|Westminster Version of the Sacred Scriptures|
At the time that this version was being considered, it was felt that there was ample precedent for a translation into the vernacular from the original languages of the Bible. Such a proceeding was not contrary to any law or custom of the Church, even though the Latin Vulgate was to be treated as "authentic." A translation in the vernacular must be helpful to both students and educated laity.
There was also a desire to realize the ideal of "a readable Bible" considered some years earlier. It must be couched in dignified and accurate English and also supply in printing, arrangement, and notes such aids that would render intelligent perusal of the text as easy and pleasant as possible.
Notes have been added where required in obedience to the laws of the Church and to the dictates of common sense. The text of Westcott and Hort has been the basis of the translation, but not exclusively. This translation has been divided into four volumes as follows: Volume 1 (3 parts: Matthew; Mark; Luke); Volume 2 (2 Parts: John; Acts); Volume 3 (5 parts: Thessalonians; 1 Corinthians; 2 Corinthians; Galatians and Romans; Ephesians, Colosians, Philemon, Philippians); Volume 4 (3 parts: Hebrews; Pastoral and Catholic Epistles; Apocalypse of John). There were several editors.

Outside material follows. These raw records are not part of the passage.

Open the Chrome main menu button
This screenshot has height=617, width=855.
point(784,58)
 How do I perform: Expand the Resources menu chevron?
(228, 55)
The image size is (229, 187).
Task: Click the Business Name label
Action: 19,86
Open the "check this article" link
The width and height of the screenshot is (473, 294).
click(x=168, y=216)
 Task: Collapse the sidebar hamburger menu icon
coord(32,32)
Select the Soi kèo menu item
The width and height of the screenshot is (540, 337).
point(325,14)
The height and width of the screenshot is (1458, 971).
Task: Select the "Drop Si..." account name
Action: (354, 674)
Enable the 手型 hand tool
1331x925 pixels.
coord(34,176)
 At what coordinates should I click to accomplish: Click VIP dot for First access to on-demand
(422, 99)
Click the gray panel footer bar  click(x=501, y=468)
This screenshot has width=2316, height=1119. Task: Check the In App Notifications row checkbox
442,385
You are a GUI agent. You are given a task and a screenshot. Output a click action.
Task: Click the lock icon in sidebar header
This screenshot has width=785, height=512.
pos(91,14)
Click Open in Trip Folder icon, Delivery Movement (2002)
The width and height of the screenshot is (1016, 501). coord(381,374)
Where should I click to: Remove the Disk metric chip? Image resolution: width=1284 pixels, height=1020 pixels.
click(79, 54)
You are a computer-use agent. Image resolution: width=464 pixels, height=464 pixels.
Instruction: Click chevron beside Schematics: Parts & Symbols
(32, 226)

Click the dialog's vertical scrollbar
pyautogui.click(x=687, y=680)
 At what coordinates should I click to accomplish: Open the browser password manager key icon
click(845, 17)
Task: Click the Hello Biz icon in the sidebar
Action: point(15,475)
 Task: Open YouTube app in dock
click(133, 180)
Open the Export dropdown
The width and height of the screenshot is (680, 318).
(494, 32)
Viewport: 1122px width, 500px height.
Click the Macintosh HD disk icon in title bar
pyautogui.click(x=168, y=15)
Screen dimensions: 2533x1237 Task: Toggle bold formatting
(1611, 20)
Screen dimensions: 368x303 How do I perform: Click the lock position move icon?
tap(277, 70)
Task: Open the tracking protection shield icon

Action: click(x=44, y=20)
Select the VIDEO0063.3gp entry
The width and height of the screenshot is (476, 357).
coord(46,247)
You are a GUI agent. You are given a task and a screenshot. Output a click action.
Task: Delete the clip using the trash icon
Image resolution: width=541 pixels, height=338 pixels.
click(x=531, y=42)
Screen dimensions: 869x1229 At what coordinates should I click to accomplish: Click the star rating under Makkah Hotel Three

This series was published by Longmans, Green, in 1928, 1916, 1935 (Volume 1); in 1929, 1933 (Volume 2); in 1913, 1914, 1920, 1920, 1914 (Volume 3); in 1924, 1924, 1915 (Volume 4).
Longmans, Green (1935)
[Blakley Library, University of Dallas, Dallas, Texas]
In the beginning was the Word, and the Word was with God, and the Word was God. He was in the beginning with God. All things were made through him, and without him was made nothing that hath been made.